DATA IN THIS EXERCISE START

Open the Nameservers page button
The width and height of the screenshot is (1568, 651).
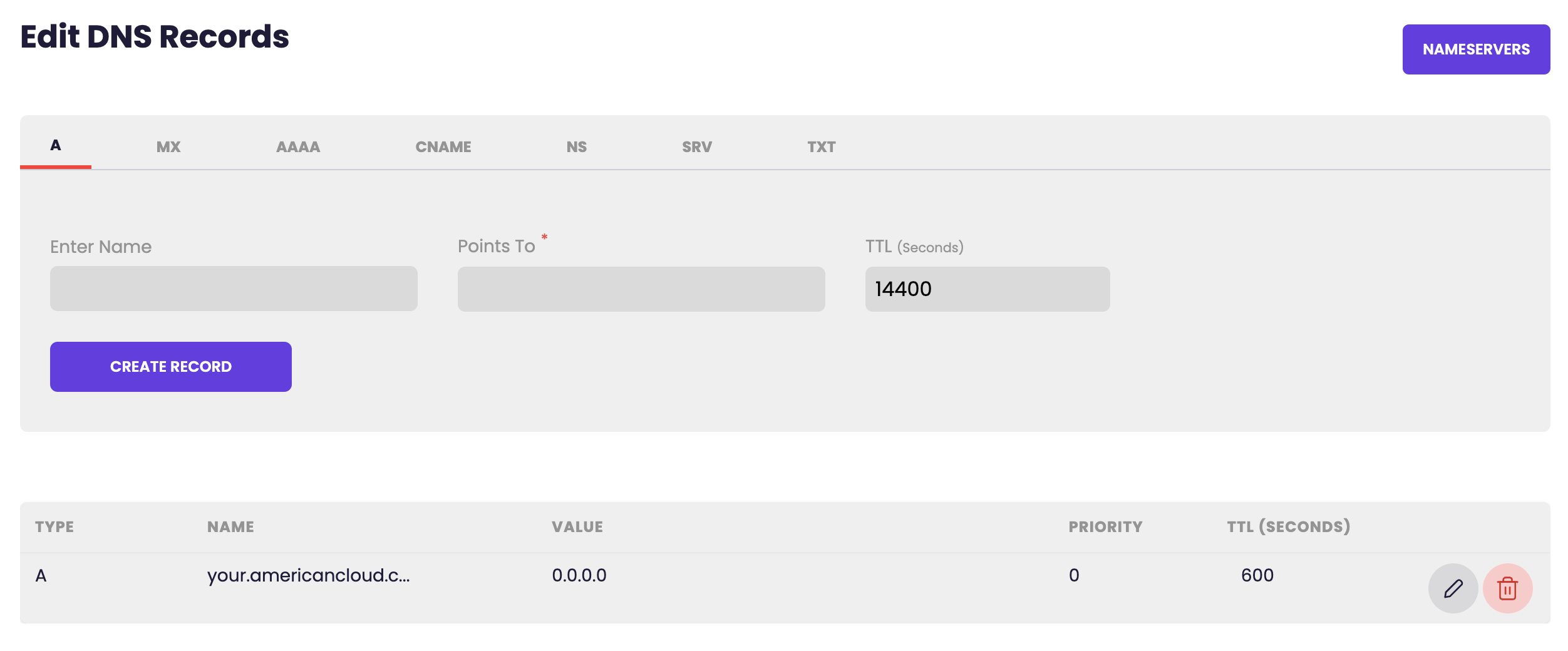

DATA IN THIS EXERCISE END
DATA IN THIS EXERCISE START

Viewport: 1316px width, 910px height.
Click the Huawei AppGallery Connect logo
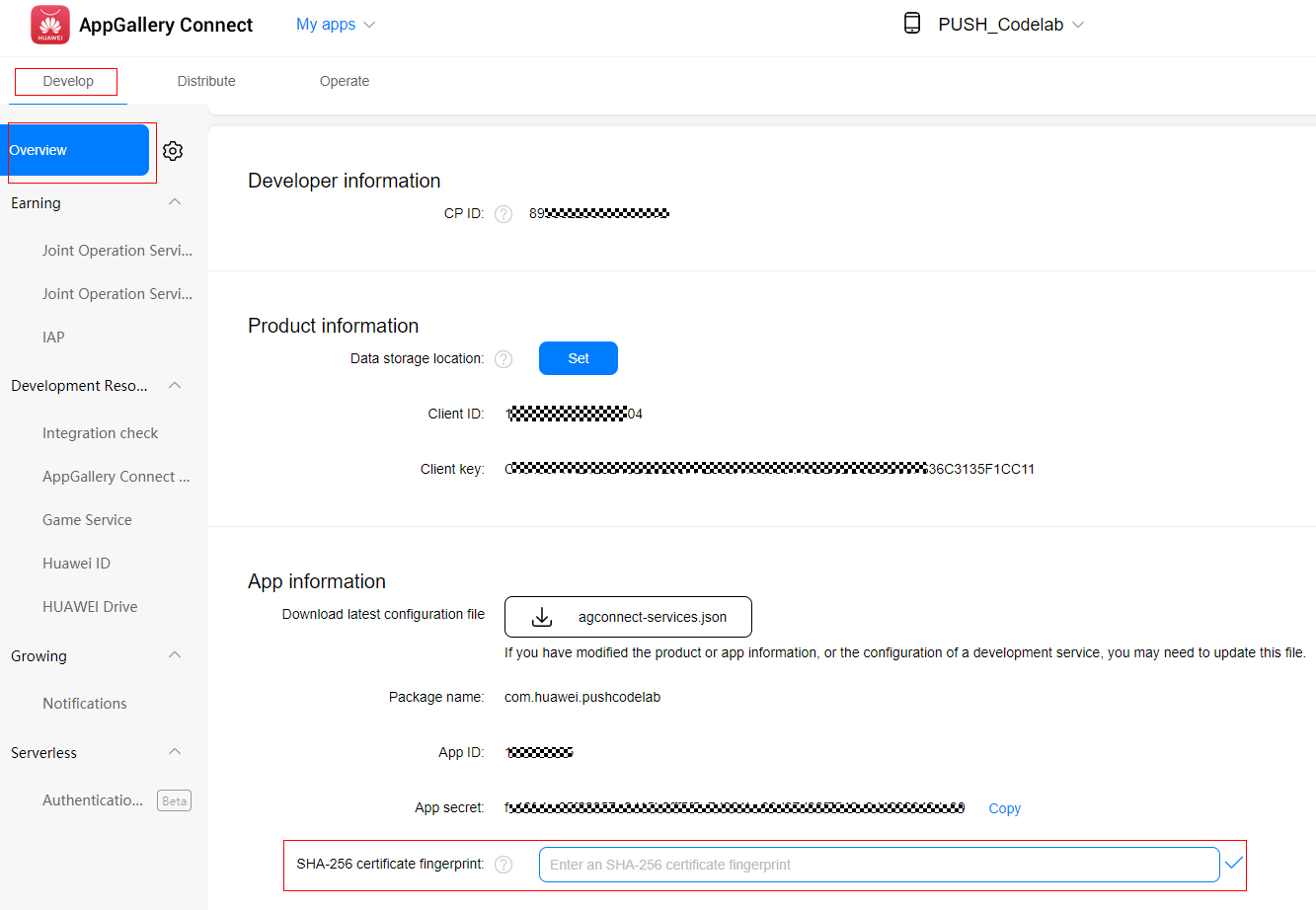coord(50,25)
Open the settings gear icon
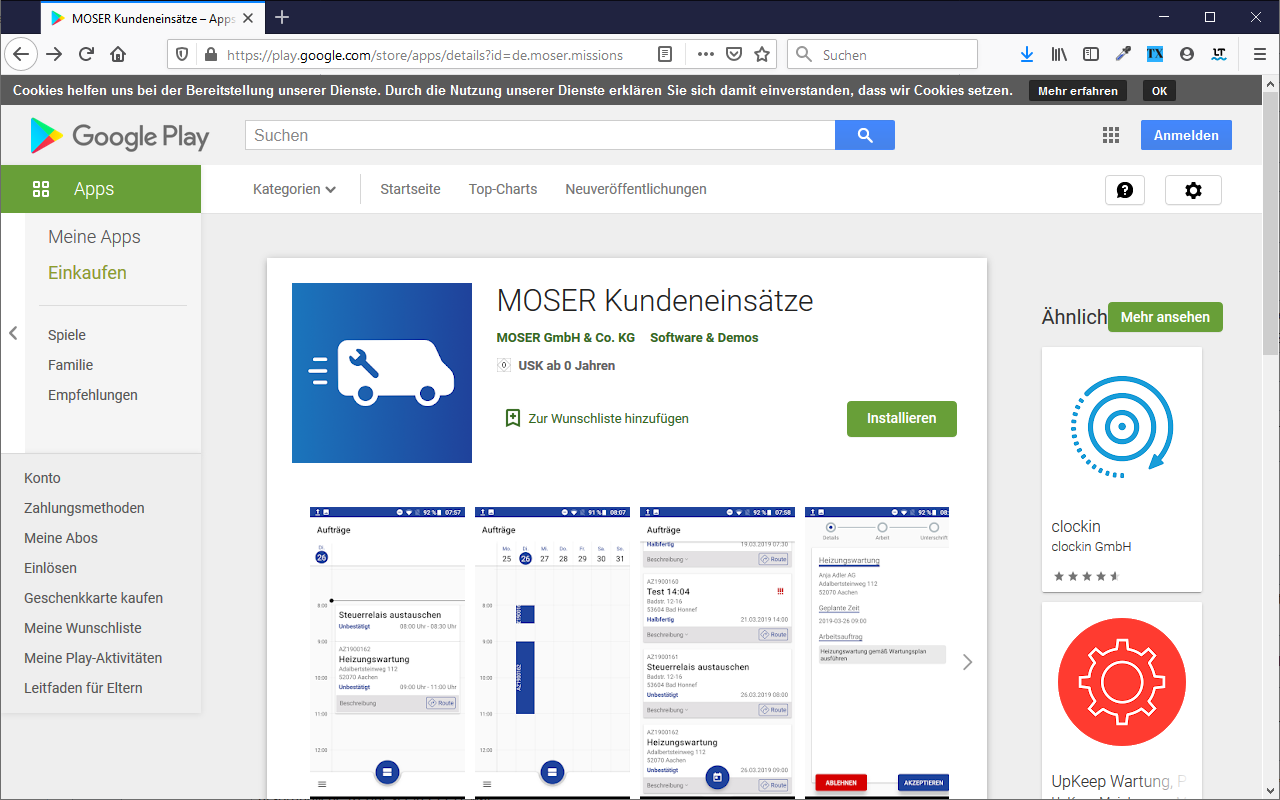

DATA IN THIS EXERCISE END
DATA IN THIS EXERCISE START

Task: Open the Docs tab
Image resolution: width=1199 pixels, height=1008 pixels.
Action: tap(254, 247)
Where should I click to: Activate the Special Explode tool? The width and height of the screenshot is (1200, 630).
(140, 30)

DATA IN THIS EXERCISE END

ACTIVITY: Out of the preceding entries, pull every line containing the string "Open".

SOLUTION FOR THIS EXERCISE:
Open the Nameservers page button
Open the settings gear icon
Task: Open the Docs tab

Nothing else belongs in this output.